En una de las aceras en plan de fiesta estaba Manolo junto a su nueva pareja, Luis, un trabajador social en un hospital del Bronx. Vivían en Queens, en una casa Tudor de su propiedad. Manolo trabajaba de jefe de piso en una fábrica en Long Island. Me invitaron a una cena en su casa. Entre las Lladró que decoraban cada mesa y esquina de la sala, las cortinas de tercipelo, los muebles “faux” Luis XV, los comentarios de ambos -“que si los latinos en el hospital del Bronx donde trabajaba Luis, que si los negros en la calle, que si los obreros sudamericanos en la fabrica que Manolo supervisba, que si Jackson Heights se estaba convirtiendo en una favela”- decidí no continuar con aquella amistad. 

Para ese entonces -alejado del teatro popular y de los colectivos politiqueros-, en medio de una crisis existencial y sicológica a la máxima potencia, estaba bajo trtamiento homeopático, y asistiendo a grupos de terapia en el Upper West Side, “primal therapy”, luchando contra el miedo activado por el Sida y mi propia historia que ya no podía suprimir.

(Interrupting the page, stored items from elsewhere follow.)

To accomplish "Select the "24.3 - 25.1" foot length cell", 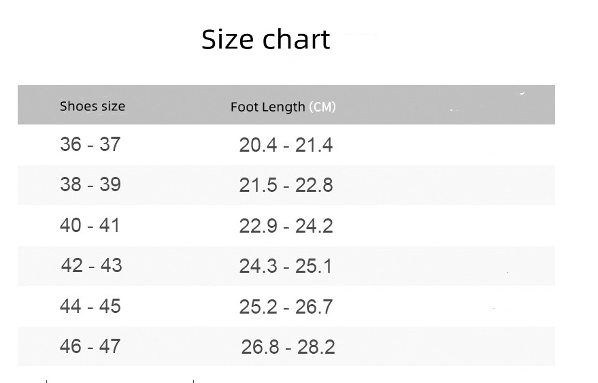I will click(286, 266).
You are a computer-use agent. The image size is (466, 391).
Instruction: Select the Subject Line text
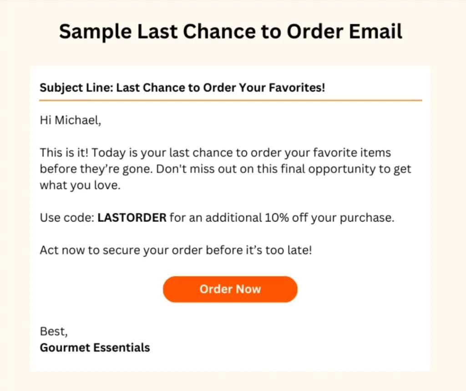pos(182,87)
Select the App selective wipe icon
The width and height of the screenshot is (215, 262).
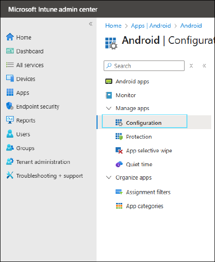pos(119,151)
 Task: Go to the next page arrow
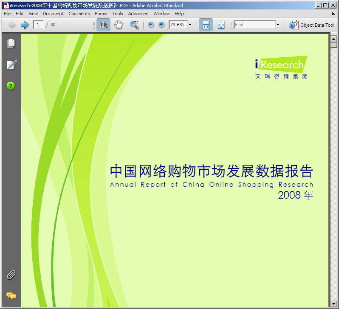[25, 25]
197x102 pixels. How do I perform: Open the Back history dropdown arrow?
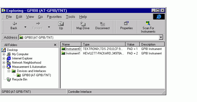25,27
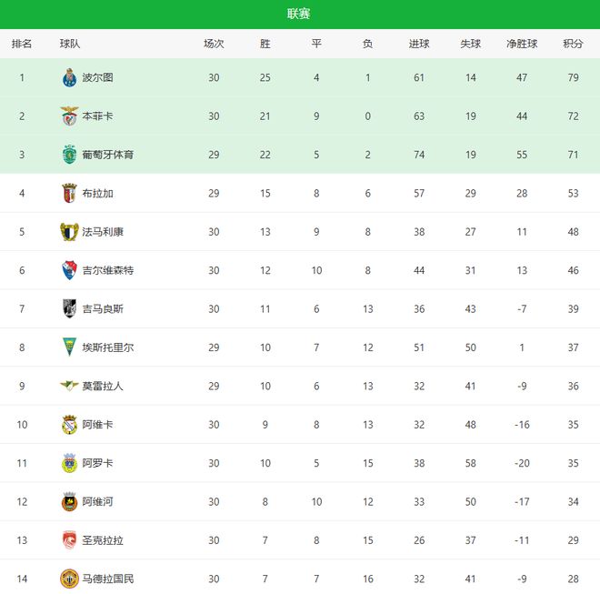Click the 葡萄牙体育 (Sporting) club crest
The image size is (600, 594).
tap(69, 155)
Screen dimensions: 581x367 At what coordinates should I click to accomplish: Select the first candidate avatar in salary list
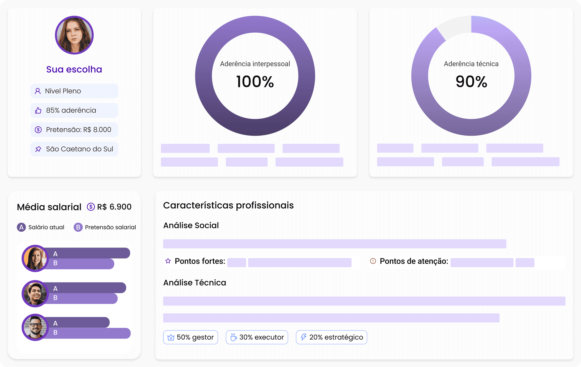[35, 258]
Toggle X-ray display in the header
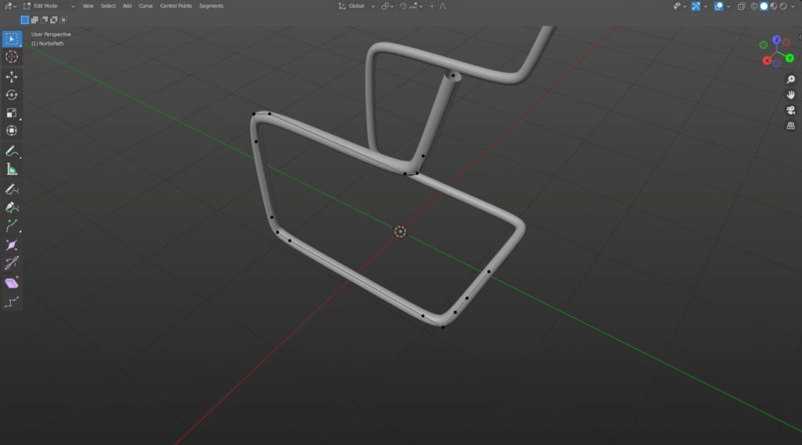 (x=741, y=6)
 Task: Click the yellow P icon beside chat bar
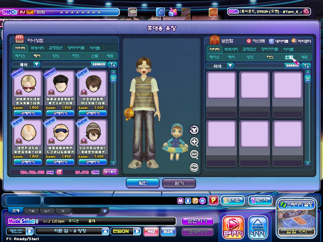214,200
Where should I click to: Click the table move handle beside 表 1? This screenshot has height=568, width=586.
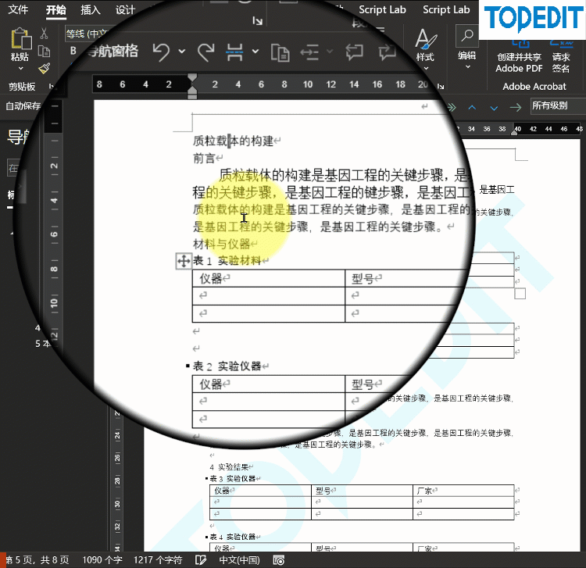click(x=184, y=261)
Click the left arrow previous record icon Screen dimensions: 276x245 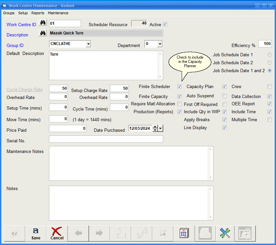78,233
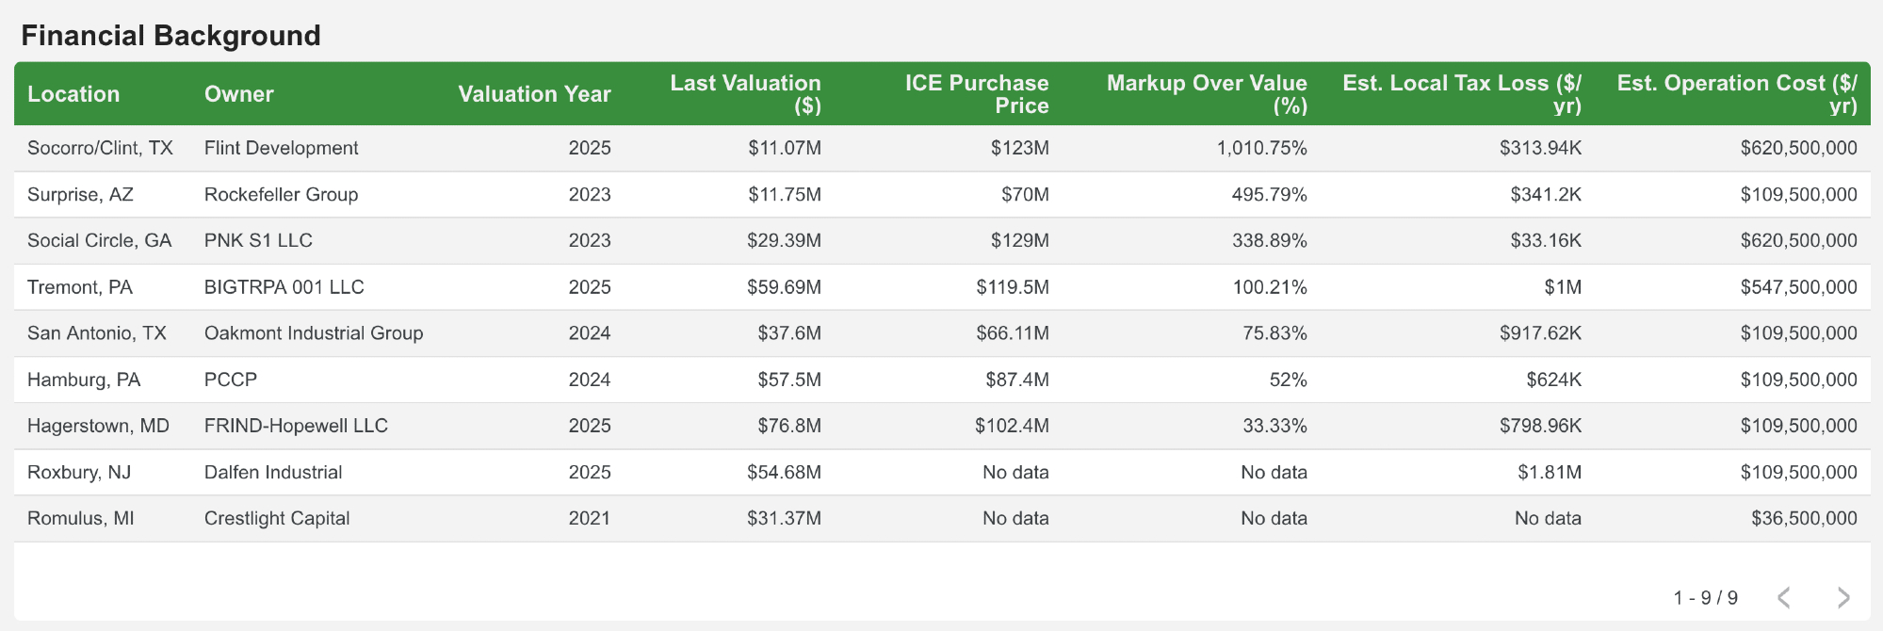Screen dimensions: 1883x631
Task: Sort table by Owner column
Action: (239, 94)
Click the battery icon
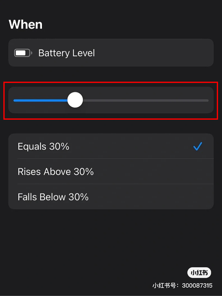This screenshot has width=222, height=296. click(x=23, y=53)
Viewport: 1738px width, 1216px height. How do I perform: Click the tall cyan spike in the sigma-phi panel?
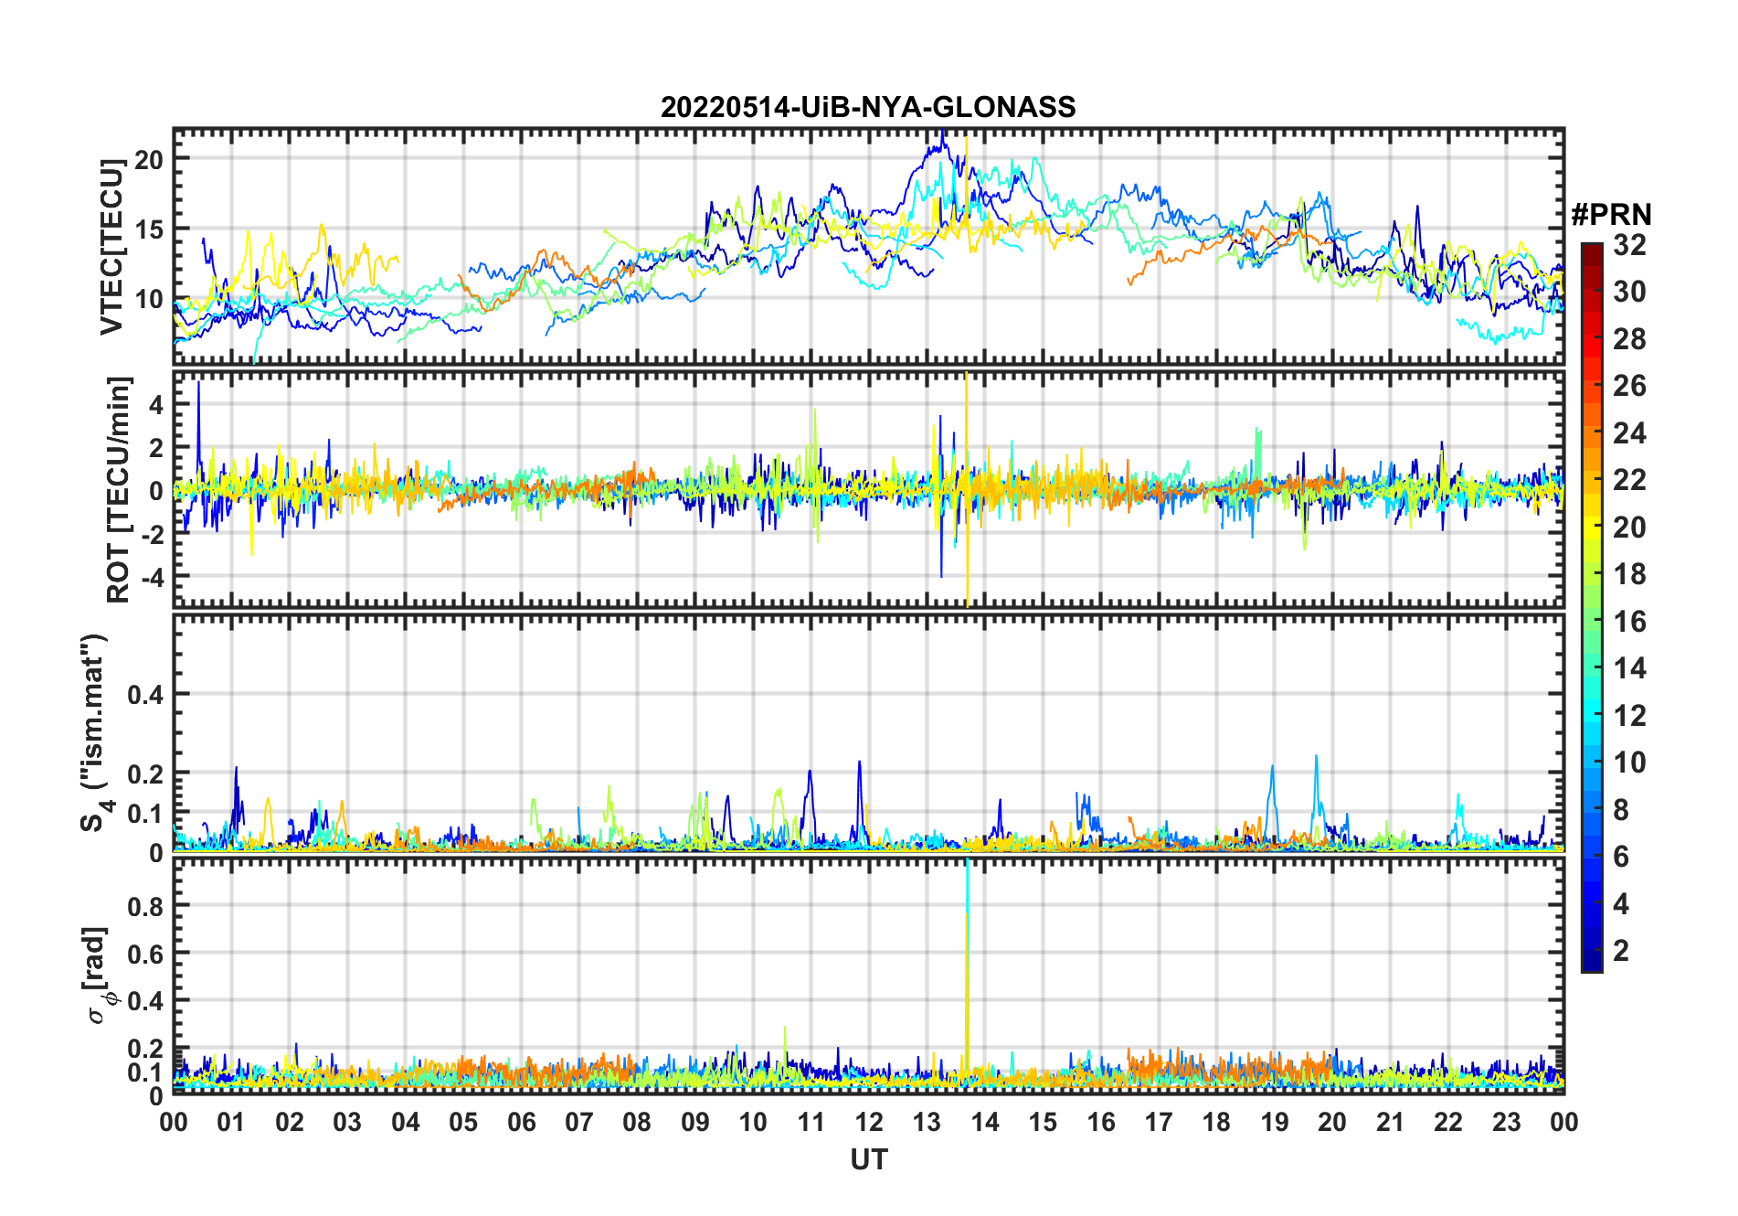point(967,878)
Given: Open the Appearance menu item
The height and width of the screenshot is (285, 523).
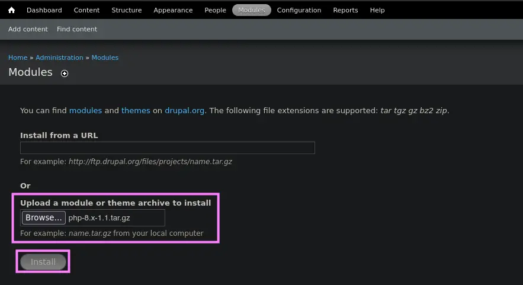Looking at the screenshot, I should pyautogui.click(x=173, y=10).

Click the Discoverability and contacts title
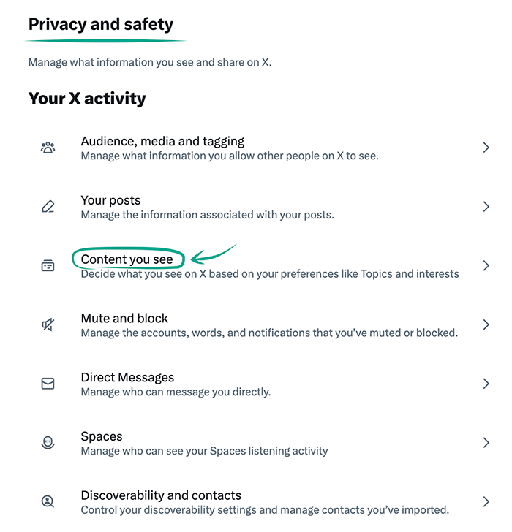161,495
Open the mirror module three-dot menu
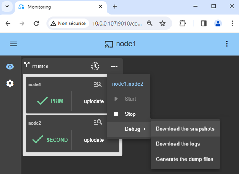 point(114,66)
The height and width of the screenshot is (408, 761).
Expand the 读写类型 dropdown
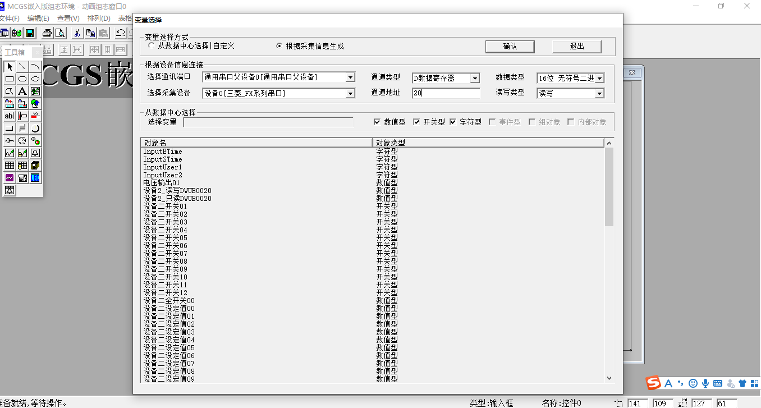599,94
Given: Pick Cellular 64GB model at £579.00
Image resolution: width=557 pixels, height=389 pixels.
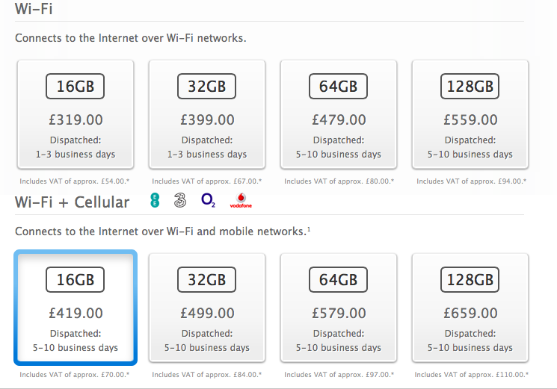Looking at the screenshot, I should [x=339, y=308].
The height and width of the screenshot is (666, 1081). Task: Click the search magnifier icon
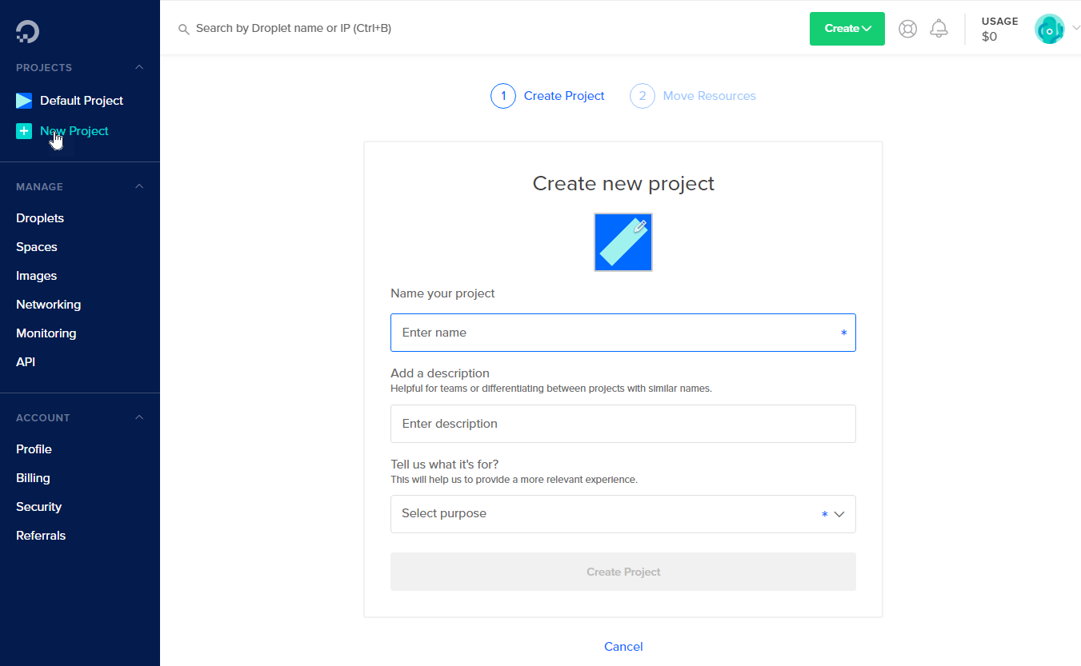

Si a eso le añadía el estar de pareja con un medio anarquista, educado por Adorno, y con unas amistades alemanas que no perdonaban ni perdonan la recreación de los modelos que ellos considerban/consideran ser instrumentos para mantener el status quo, Manolo y Luis parecían ser sacados de una revista para señoras clases medias que siguen los dictámenes de Emily Post. No supe de ellos hasta que años más tarde me vuelvo a encontrar con Manolo, tomando café en un mall cerca de su casa en Guaynabo, Había regresado a vivir en San Juan después de pasar unos años en Miami .

Viejos de la tercera edad, jubilados con buenas pensones y vida còmoda, Luis y Manolo se separaron, Luis, enfermo, regresó a Puerto Rico, donde muere años más tarde. Manolo, a Miami de donde había salido hacía casi cuarenta años. En Miami compró un townhouse con todos los lujos en una zona cara de la ciudad, excepto que no logró hacer amistades como las que había cultivado mientras fue pareja de Luis y Pepe. En Miami, los cubanos de su edad e ingresos no le dieron espacio a alguien cuyas coordenadas demográficas y culturales no respondían a los vuelos y actitudes de clase pre-castristas; y para los más jóvenes el idioma de preferencia era el inglés. Sólo le quedaban los gays de solar que él había dejado atrás. Allí ni con su modificado acento, ni con sus ingresos podía esconder quien él fue en Artemisa. Para empeorar su situación, se enamoró de uno de los empleados del edificio, un obrero cubano casado que no lo trataba muy bien; lo obligó sin intentarlo a soltar sus defensas. Manolo no pudo seguir encajado en la vida de pequeño burgués. El obrero, en una ocasión, al ver la foto de los padres -la que nunca mostró en Nueva York, que yo recuerde- le dijo: “Oye, viejo, tu madre era mulata”. Decidió mudarse a Puerto Rico y cuidar a Luis. Entre menos grados de separación, más fuerte es la fricción; y en Puerto Rico la había podido reducir.